Dr. Robert Califf wrote in a blog entry that the FDA is still studying “what revisions are needed to support appropriate use” of opioid painkillers and “lessons learned” by the agency. The update comes as part of a broader outline of the FDA’s ideas and initiatives for combating drug misuse.
Califf told The Associated Press that the sheer scale of the epidemic makes potential remedies a challenge.
“Almost everything that we want to do involves some other entity or part of society that we need to work with to figure things out,” he said in an interview Tuesday.
Califf promised to conduct a full review of FDA’s approach to opioids, including their prescribing instructions, to clinch Senate confirmation early this year. He told the AP last month that the public would soon hear “a lot more about this.”
Part of the delay in reassessing the drugs is that makers of long-acting opioids didn’t originally study the medications’ effectiveness for long-term pain, which carries risks of addiction and overdose. FDA-mandated studies to get at that question have dragged on for years.
“FDA does its best when it has high-quality evidence, and we don’t have high-quality evidence now,” Califf said, adding that it may ultimately take government-run studies to answer the question of long-term opioid safety.
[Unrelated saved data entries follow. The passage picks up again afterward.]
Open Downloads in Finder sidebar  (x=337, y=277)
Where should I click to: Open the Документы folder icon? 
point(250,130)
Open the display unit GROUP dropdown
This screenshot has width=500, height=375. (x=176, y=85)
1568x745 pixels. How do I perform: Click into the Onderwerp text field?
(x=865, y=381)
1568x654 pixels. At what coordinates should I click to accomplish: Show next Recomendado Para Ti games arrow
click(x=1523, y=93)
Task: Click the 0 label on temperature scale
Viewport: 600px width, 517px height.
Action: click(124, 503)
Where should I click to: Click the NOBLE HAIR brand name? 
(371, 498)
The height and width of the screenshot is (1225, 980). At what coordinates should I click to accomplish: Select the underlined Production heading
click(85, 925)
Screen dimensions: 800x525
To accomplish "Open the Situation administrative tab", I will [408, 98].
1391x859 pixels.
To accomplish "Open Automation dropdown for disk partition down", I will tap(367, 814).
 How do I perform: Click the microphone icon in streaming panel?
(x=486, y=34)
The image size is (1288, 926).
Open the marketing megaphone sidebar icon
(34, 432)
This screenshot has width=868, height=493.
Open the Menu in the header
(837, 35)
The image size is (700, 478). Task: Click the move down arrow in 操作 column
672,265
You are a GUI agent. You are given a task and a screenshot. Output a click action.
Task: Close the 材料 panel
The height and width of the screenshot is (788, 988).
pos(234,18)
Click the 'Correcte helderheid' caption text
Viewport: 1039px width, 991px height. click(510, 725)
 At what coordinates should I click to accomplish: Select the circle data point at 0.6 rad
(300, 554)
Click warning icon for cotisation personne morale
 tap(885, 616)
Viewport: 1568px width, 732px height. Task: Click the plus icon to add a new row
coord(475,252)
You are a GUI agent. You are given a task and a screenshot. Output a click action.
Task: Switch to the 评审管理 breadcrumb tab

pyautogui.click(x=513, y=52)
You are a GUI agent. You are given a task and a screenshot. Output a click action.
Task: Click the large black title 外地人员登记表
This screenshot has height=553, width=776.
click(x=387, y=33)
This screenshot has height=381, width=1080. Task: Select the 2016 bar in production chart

Tuesday’s update is also unlikely to appease Califf’s critics in Congress, including five Senate Democrats who voted against his nomination, largely over concerns that the FDA hasn’t taken bolder action to reduce opioid misuse.
It’s not the first attempt at a reset on opioids for the FDA — or even for Califf. During his brief stint as FDA commissioner at the end of the Obama administration, Califf had also vowed to conduct a “sweeping review” of opioids.
Dr. Andrew Kolodny, an FDA critic who has testified against drugmakers in court, said Califf must do more than review FDA’s “lessons learned.”
“He also needs to take on the heavier lift of correcting past mistakes” by removing unproven medications from the market, said Kolodny, who leads a group that favors tighter opioid prescribing.
Last year, U.S. overdose deaths soared to a record of 107,000, driven overwhelmingly by fentanyl and other illegal opioids. Opioid prescriptions have fallen about 40 percent in the last decade, but deaths tied to the medications remain at 13,000 to 14,000 per year.